### Task brief:
In the records below, locate the line containing "Viewport: 1366px width, 768px height.", then extract it and all following lines exactly, ending with the last line.
+ + + +
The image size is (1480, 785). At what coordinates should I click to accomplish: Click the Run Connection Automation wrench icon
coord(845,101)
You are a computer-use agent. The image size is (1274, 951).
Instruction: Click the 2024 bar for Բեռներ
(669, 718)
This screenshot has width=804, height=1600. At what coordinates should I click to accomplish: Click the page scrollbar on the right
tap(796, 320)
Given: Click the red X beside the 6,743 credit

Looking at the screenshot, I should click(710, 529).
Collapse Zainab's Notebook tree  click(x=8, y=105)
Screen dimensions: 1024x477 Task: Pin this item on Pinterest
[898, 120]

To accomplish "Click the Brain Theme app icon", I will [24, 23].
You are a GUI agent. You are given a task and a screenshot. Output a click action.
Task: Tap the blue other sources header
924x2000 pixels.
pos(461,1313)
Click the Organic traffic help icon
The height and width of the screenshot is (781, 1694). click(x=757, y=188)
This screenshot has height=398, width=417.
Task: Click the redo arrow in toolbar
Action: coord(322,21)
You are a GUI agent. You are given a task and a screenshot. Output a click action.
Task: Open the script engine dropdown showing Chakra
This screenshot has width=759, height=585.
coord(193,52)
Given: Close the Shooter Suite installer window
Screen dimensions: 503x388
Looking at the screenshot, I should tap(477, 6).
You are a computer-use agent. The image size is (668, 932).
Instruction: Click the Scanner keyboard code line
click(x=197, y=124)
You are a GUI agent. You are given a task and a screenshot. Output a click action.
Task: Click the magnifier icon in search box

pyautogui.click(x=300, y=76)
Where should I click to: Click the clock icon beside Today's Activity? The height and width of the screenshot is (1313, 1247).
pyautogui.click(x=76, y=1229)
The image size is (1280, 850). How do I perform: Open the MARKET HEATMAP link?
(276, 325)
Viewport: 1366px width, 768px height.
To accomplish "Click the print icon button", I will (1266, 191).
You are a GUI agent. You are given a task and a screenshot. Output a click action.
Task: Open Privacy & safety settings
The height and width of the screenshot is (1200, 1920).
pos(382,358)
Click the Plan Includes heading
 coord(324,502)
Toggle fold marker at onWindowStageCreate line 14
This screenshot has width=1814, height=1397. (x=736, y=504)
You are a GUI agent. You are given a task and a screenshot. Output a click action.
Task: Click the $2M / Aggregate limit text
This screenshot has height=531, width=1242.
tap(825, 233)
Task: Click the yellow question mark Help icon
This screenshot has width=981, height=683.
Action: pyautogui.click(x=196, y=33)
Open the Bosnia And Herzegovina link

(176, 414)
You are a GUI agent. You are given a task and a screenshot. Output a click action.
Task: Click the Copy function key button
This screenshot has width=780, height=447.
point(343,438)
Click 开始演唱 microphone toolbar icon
+ + + +
### Solution below:
Viewport: 1366px width, 768px height.
To accomplish "Click the print icon button", I will (1266, 191).
You are a GUI agent. You are given a task and a screenshot. Output a click action.
Task: Open Privacy & safety settings
The height and width of the screenshot is (1200, 1920).
pos(382,358)
Click the Plan Includes heading
 coord(324,502)
Toggle fold marker at onWindowStageCreate line 14
This screenshot has width=1814, height=1397. (x=736, y=504)
You are a GUI agent. You are given a task and a screenshot. Output a click action.
Task: Click the $2M / Aggregate limit text
This screenshot has height=531, width=1242.
tap(825, 233)
Task: Click the yellow question mark Help icon
This screenshot has width=981, height=683.
Action: pyautogui.click(x=196, y=33)
Open the Bosnia And Herzegovina link

(176, 414)
You are a GUI agent. You are given a task and a screenshot. Output a click action.
Task: Click the Copy function key button
This screenshot has width=780, height=447.
point(343,438)
Click 开始演唱 microphone toolbar icon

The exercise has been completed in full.